• **Given passage**
Thanks, Dave. I read the article and the accompanying comments and find there is certainly a difference of opinion regarding a mixture of small and large dogs in puppy class. Luna is certainly not afraid of any big dog at this point but ...
Incidentally, Dunbar's book "Good Little Dog Book" was given to me at the start of class yesterday so I assume the book will reflect the views I saw on the video you suggested.


----------



## LunasMom (Sep 11, 2011)

krandall said:


> I definitely agree she shouldn't give up. That said, I watched the video, and I think it's great if you can actually go to a class like this with Ian Dunbar. What I've seen in too many places (particularly the big box pet store classes) is that the "trainers" don't have the expertise to be able to keep really small puppies safe from large breed puppies. It's got to be kept safe for the little ones until you have those bullies in line.

• **Actions to take**
A) Which names of people, dogs, or forum users appear in the puppy-class thread?
B) Can you carry on the puppy-class thread, starting right after its final sentence?

• **Data excerpt**
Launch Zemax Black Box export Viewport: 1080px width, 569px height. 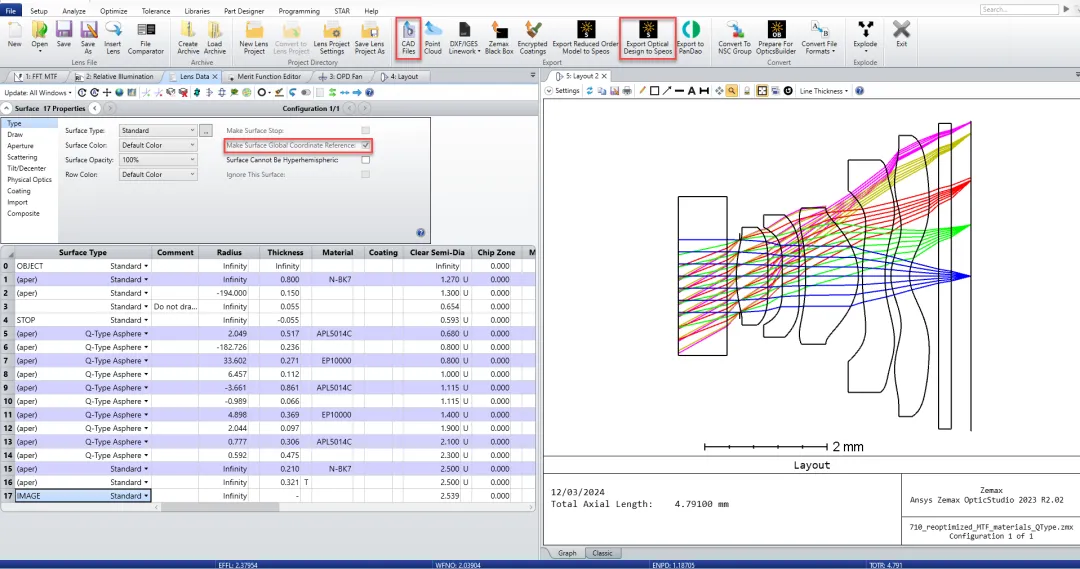pos(499,39)

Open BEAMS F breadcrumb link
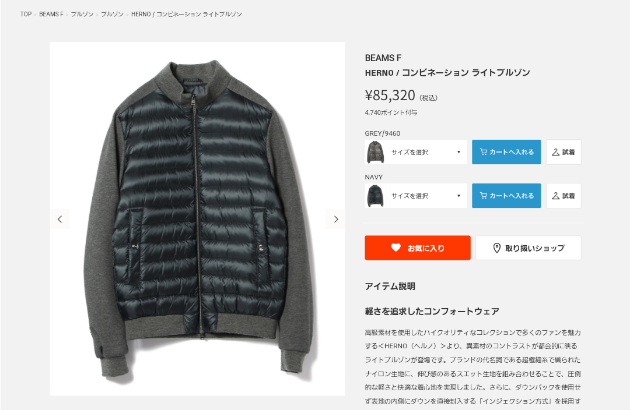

• **The answers**
A) Dave, Luna, Dunbar (Ian Dunbar), LunasMom, krandall

B)
> 
> The other problem is that the age range in puppy classes in general is much older than what Dr. Dunbar suggests because people are advised by their vets not to take the puppy out in public until they've had all their shots. That means that most aren't aren't STARTING their puppy class until they are between 14 and 18 weeks old.
> 
> In the best of all worlds, Dr. Dunbar's method is perfect. But in real life this kind of class is REALLY hard to find.


You are right Karen. In fact I tried to get Luna into the class two weeks ago (at 12 weeks) a.nd they told me there was no room but that was ok because Luna was a small dog anyway. Consequently she would be unable to get the full 8 weeks of puppy class because she started at 14 weeks and the age range for the class is 12 to 20. In other words she's out at 20 no matter what.:frusty:


----------



## davetgabby (Dec 29, 2007)

LunasMom said:


> Thanks, Dave. I read the article and the accompanying comments and find there is certainly a difference of opinion regarding a mixture of small and large dogs in puppy class. Luna is certainly not afraid of any big dog at this point but ...
> Incidentally, Dunbar's book "Good Little Dog Book" was given to me at the start of class yesterday so I assume the book will reflect the views I saw on the video you suggested.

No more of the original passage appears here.